Visiting Yemen a few years ago, I was approached by a complete stranger with an odd request: did I, by any chance, have the address of Greenpeace? He had noticed the authorities were dumping waste and wanted someone to test it for poisonous chemicals.
I was intrigued, and mildly surprised - partly because there isn't much history of environmental activism in the Arab countries, but also because it had not occurred to me before then that people in the mountains of Yemen - the original home of the bin Laden family - would have known about Greenpeace and its activities.
I was reminded of this conversation by Jason Burke's article about al-Qaida and globalisation on Cif last week. Jason argued that although some might regard al-Qaida as a case of obscurantist religion battling against globalisation, al-Qaida itself is a product of globalisation:
The militants' ideology and language mixes a huge range of historical, nationalist, ethnic, political and religious references to create something entirely [new]. In any clutch of speeches by Bin Laden or Ayman al-Zawahiri you will find an extraordinary selection of old anti-colonial political slogans, Third Worldism, new anti-Americanism and anti-capitalism, Arab chauvinism, quotes from medieval and contemporary Islamic scholars, new political Islamist thinkers, the Koran, barely disguised influences from hardline leftist thought, etc. As a result, al-Qaida-ism is as much an alien import as any other "globalised" idea parachuted in from elsewhere.

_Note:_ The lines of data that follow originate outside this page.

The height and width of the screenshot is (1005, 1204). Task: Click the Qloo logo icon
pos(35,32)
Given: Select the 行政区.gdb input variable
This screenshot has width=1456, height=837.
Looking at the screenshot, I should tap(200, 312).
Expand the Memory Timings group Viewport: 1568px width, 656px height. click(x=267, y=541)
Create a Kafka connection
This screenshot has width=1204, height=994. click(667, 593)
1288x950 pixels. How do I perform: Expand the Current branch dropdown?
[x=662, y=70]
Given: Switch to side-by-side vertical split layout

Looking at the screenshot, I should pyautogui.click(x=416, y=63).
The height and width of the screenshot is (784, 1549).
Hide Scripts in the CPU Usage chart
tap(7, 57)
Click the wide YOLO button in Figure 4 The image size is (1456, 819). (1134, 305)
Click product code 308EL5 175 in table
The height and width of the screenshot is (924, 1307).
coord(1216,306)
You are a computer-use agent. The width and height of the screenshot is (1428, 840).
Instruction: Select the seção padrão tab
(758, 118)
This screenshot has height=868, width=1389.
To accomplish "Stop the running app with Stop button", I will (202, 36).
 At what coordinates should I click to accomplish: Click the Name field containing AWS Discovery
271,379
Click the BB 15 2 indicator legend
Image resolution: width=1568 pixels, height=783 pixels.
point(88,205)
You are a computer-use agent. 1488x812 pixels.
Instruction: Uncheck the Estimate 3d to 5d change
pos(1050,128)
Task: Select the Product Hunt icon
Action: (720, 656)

We might also add that without some of the most obvious features of globalisation - air travel, statellite TV and the internet - al-Qaida could never have caused as much trouble as it has.
The point here is that ideas - regardless of whether they happen to be those of al-Qaida or Greenpeace - are no longer tied by national or cultural boundaries; their geographical origins matter less and less. A thought expressed in one part of the world can no longer be confined to a local audience; it may have unexpected consequences thousands of miles away if others adopt it or take offence at it.
The Satanic Verses affair at the end of the 1980s was one early example but, as the flow of information and ideas across borders increases, the frequency and scale of such incidents is likely to grow. The "Prophet cartoons" are another example. As recently as 10 years ago they would not have caused an international furore - simply because word of their existence would probably not have spread beyond Denmark.
During the past week we have seen the imprisonment of Gillian Gibbons in Sudan over the school teddy bear named Muhammad. This, too, is something that would probably not have made headlines few decades ago. It would have been a small local difficulty to be smoothed over, as quietly as possible, by the diplomatic service - but with the ease of communications, that doesn't happen now.
The teddy affair also demonstrates something else about the way the world is changing. The Sudanese government insists on its sovereignty - it makes its own rules and expects foreigners to comply with them. But in an age of global communications that sort of argument is beginning to break down. National sovereignty no longer exists in isolation and Sudan's treatment of Mrs Gibbons affects people far beyond its borders - including British Muslims who are worried about the damage this ludicrous case may do to their own reputation.
Such changes, obviously, give rise to a sense of insecurity as aspects of local culture which have previously gone unquestioned start to be challenged. A reader's comment attached to Jason Burke's article noted that while globalisation is seen in Pakistan as "yet more western imperialism", in the UK "it's seen as the submerging of old England under mass immigration, including from Pakistan". The reader went on - perhaps facetiously - to visualise a sign outside the BNP headquarters: "British National Party, Twinned with al-Qaida". That may be an unlikely example, but strange alliances are happening: Turkish Islamists adopting the arguments of American creationists, Mormons and Catholics joining forces with some of the most reactionary Muslim governments to promote "family values" at the UN.
The interesting part of this is not the actual ideas - in a sense, it doesn't matter whether they are fundamentalist, liberal or conservative ideas - but the process: the ease with which they can now leap from place to place, to be adopted or adapted, and the unpredictable connections that can be made.
It is not, by any means, a one-way process - which probably means it's time to re-examine ideas about cultural imperialism. Edward Said may have had a point 30 years ago, but the picture today is far more complicated. Those who view the world in terms of a clash of civilisations are also likely to be disappointed, because ideas and cultural values can no longer be contained, homogenously, within geographical boundaries. Instead, we have a clash - or ferment - of ideas in one giant melting pot.
Naturally, many people find that very scary - and in the short term they may be right. With time, though, we'll probably get used to it and in the end we may well find that it has become much more difficult for anyone to monopolise power, or to govern a country according to a single ideology.